In her book, Story Genius, Lisa Cron writes that the protagonist is the reader’s “avatar,” or “the portal through which we enter the novel. Remember, when we’re lost in a story, we’re not passively reading about something that’s happening to someone else. We’re actively experiencing it on a neural level as if it were happening to us. We are – literally – making the protagonist’s experience our own” (p. 55).

Gilmore Girls first aired in 2000. I was 15, lived in a small town, and went to high school. Rory Gilmore was 16, lived in a small town, and went to high school. As far as I was concerned, the show was about Rory: her friend problems and boy problems and school problems and big ambitions. Her mother, Lorelai, was there only as a peripheral character. She talked faster and was quirkier and knew more about pop culture than any mom I knew in real life, but she was still just Rory’s mom. She had no real storyline or emotions or interests of her own, at least none that I could see.

Fast-forward 16 years to 2016. I’m 31, a busy mom of a daughter, and I start rewatching episodes from the first season.

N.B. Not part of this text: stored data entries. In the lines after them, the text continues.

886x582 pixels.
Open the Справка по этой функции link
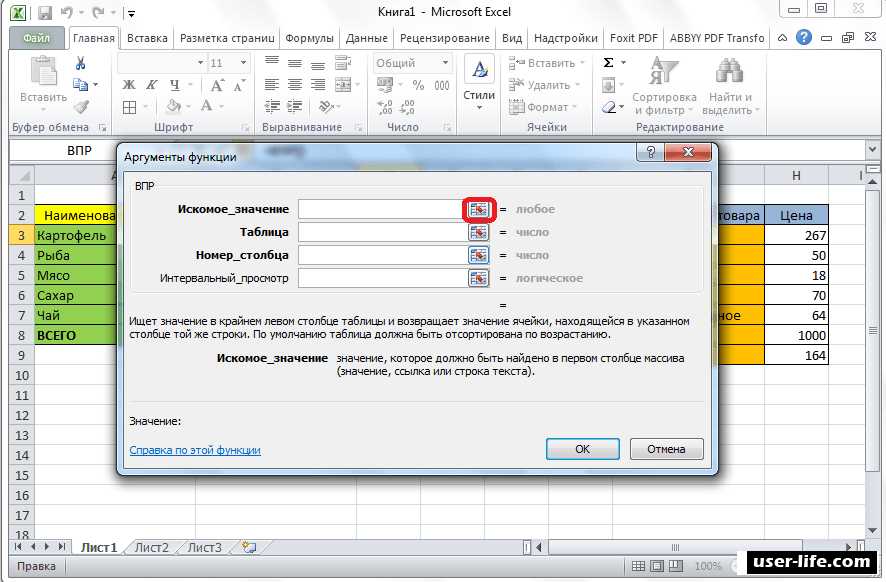[195, 450]
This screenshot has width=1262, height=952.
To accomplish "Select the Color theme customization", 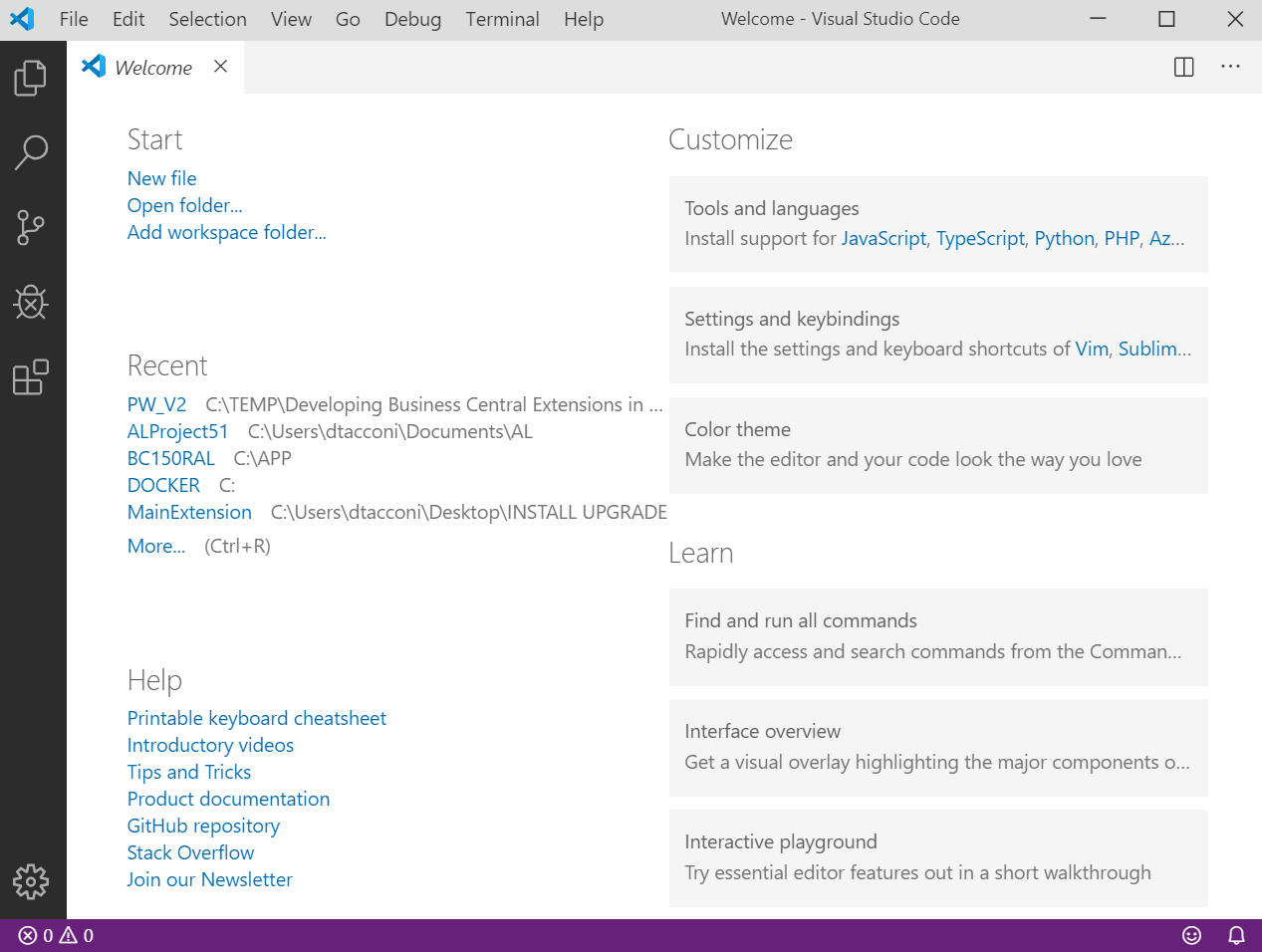I will click(x=937, y=445).
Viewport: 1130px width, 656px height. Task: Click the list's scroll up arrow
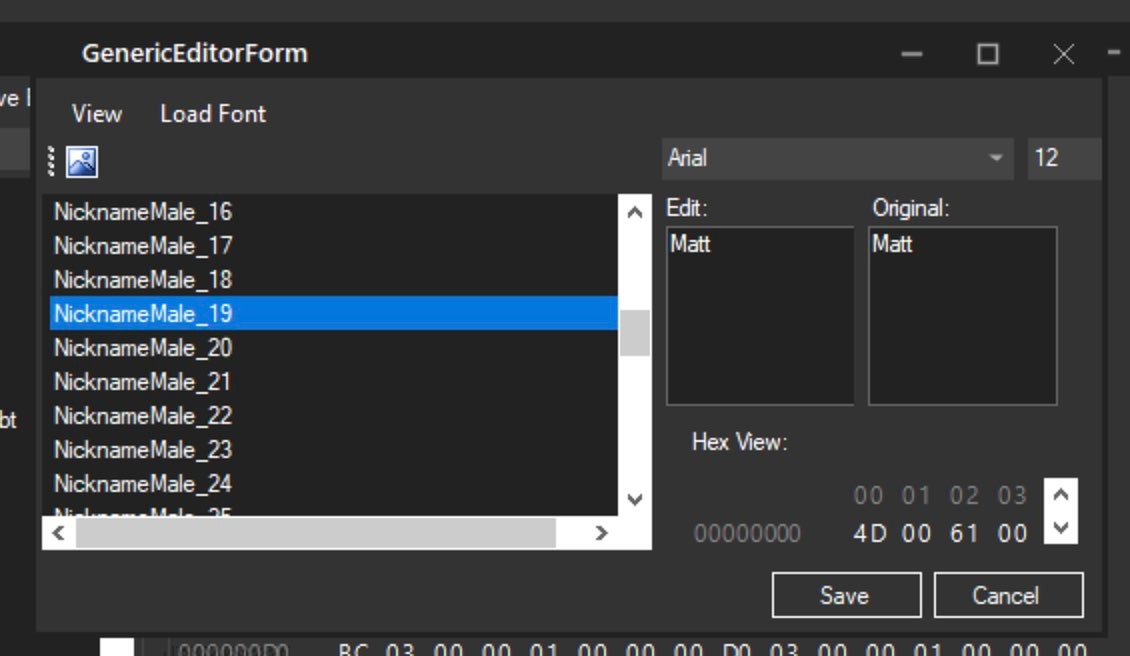point(634,212)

It dawns on me very quickly: Lorelai is 32. Lorelai is a busy mom of a daughter. Lorelai still talks really fast and is quirky and knows about pop culture but now I see she has work problems and guy problems and a complicated relationship with her parents. Lorelai has an entire storyline, personality, and life I never noticed before. I see that I’m not Rory anymore; I’m Lorelai.

After getting over the minor identity crisis that came when I realized sixteen years had passed in the blink of an eye and I was no longer the teenage character but the mom, finally I understood that the show really is about the Gilmore Girlsgirls, plural. It seems so obvious now, but back then I had become Rory so completely that I couldn’t step back enough to think about the concerns of the other characters. Now, with the benefit of perspective and a little help from Story Genius, I see exactly how important character is as our way into a story. Not only do we identify with the protagonist; we become that protagonist. I’ll never write my characters the same way again.

Have you ever had the experience of returning to a story years later and finding that you identify with a completely different character? Finding that your old way into the story is closed to you, but a new portal has opened, one you didn’t even notice the first time?